* **YOUR TASK**: The whole listing that follows is to be restated word for word, images excluded.

○ ○ ○ ○

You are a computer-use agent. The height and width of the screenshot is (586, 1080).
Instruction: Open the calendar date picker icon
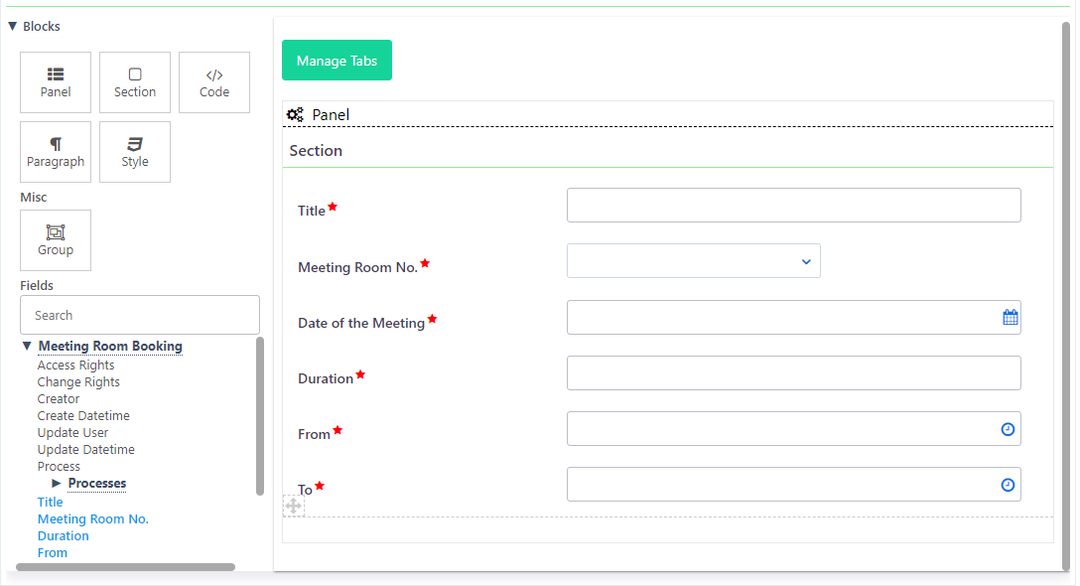click(x=1010, y=318)
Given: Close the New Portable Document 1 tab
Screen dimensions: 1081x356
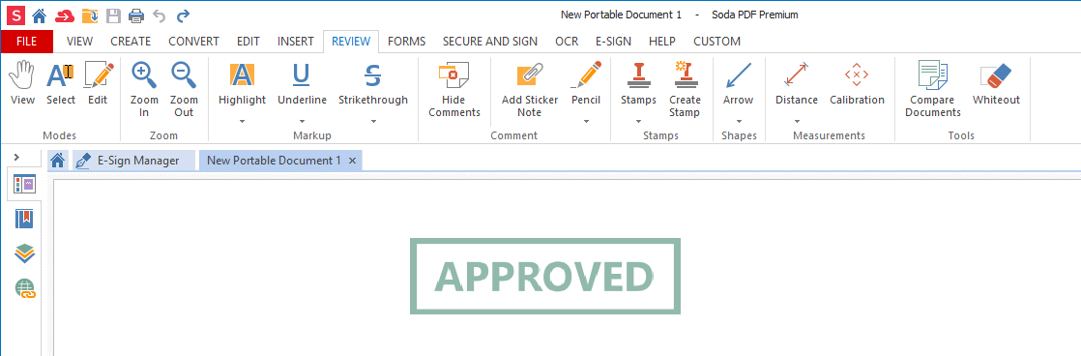Looking at the screenshot, I should click(352, 161).
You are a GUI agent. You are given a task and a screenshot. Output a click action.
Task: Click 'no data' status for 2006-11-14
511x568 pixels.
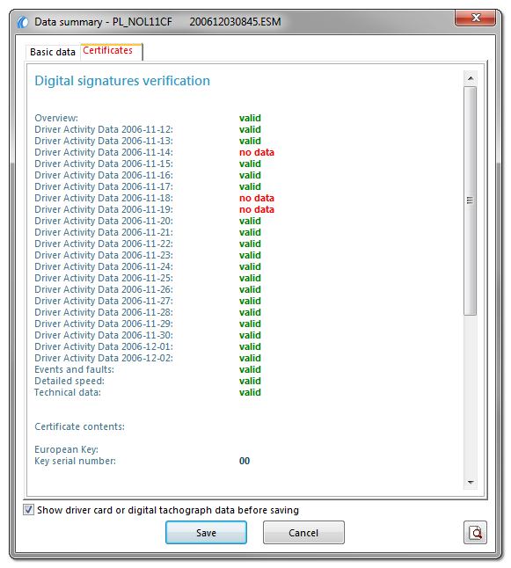(257, 152)
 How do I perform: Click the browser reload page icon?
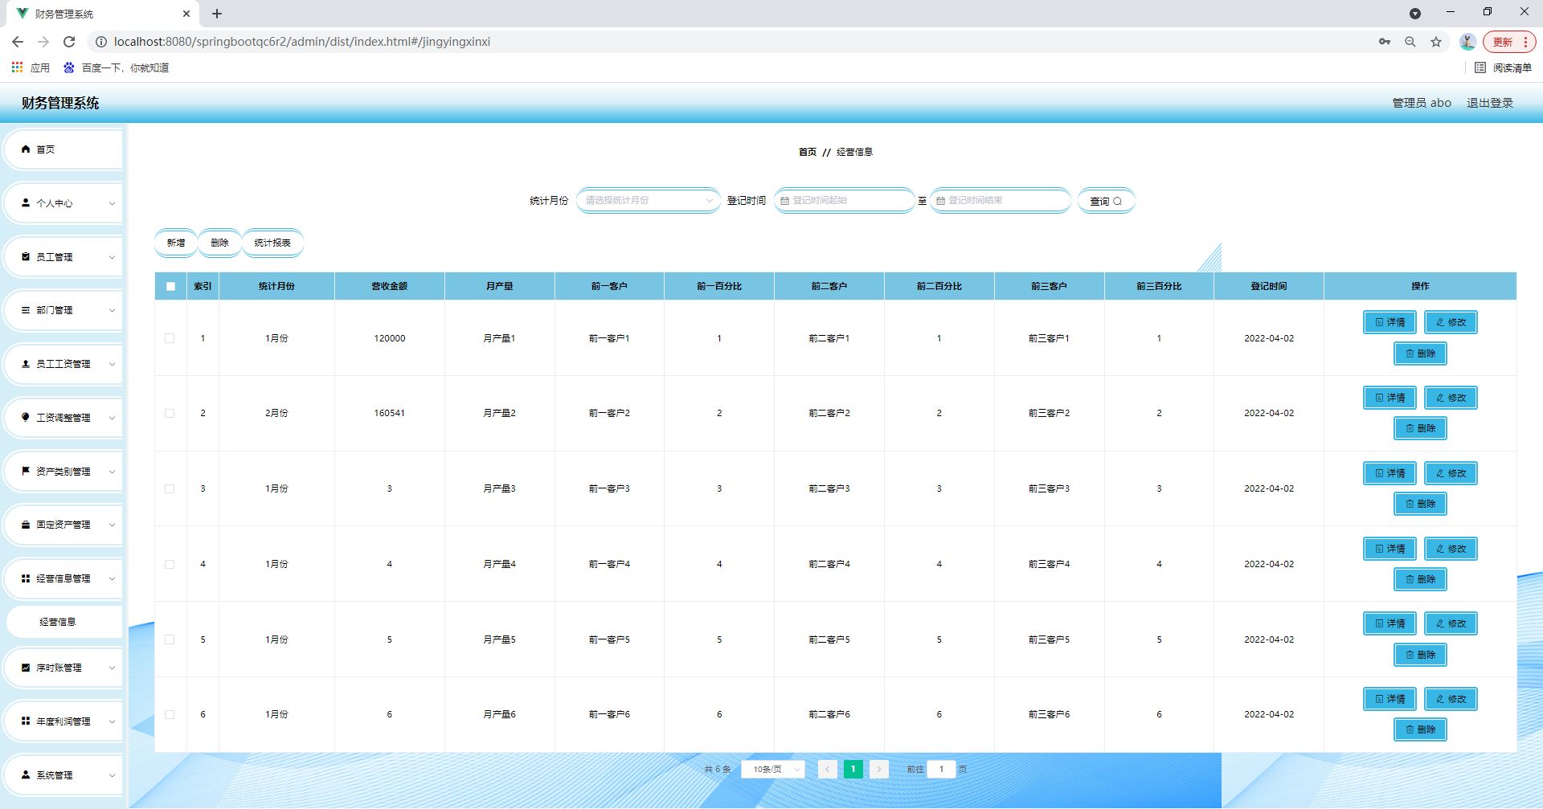pyautogui.click(x=69, y=42)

○ ○ ○ ○

* **ANSWER SECTION**:
You are a computer-use agent. The height and width of the screenshot is (586, 1080).
Instruction: Open the calendar date picker icon
click(x=1010, y=318)
Given: Close the New Portable Document 1 tab
Screen dimensions: 1081x356
Looking at the screenshot, I should click(352, 161).
You are a GUI agent. You are given a task and a screenshot. Output a click action.
Task: Click 'no data' status for 2006-11-14
511x568 pixels.
(257, 152)
 How do I perform: Click the browser reload page icon?
pyautogui.click(x=69, y=42)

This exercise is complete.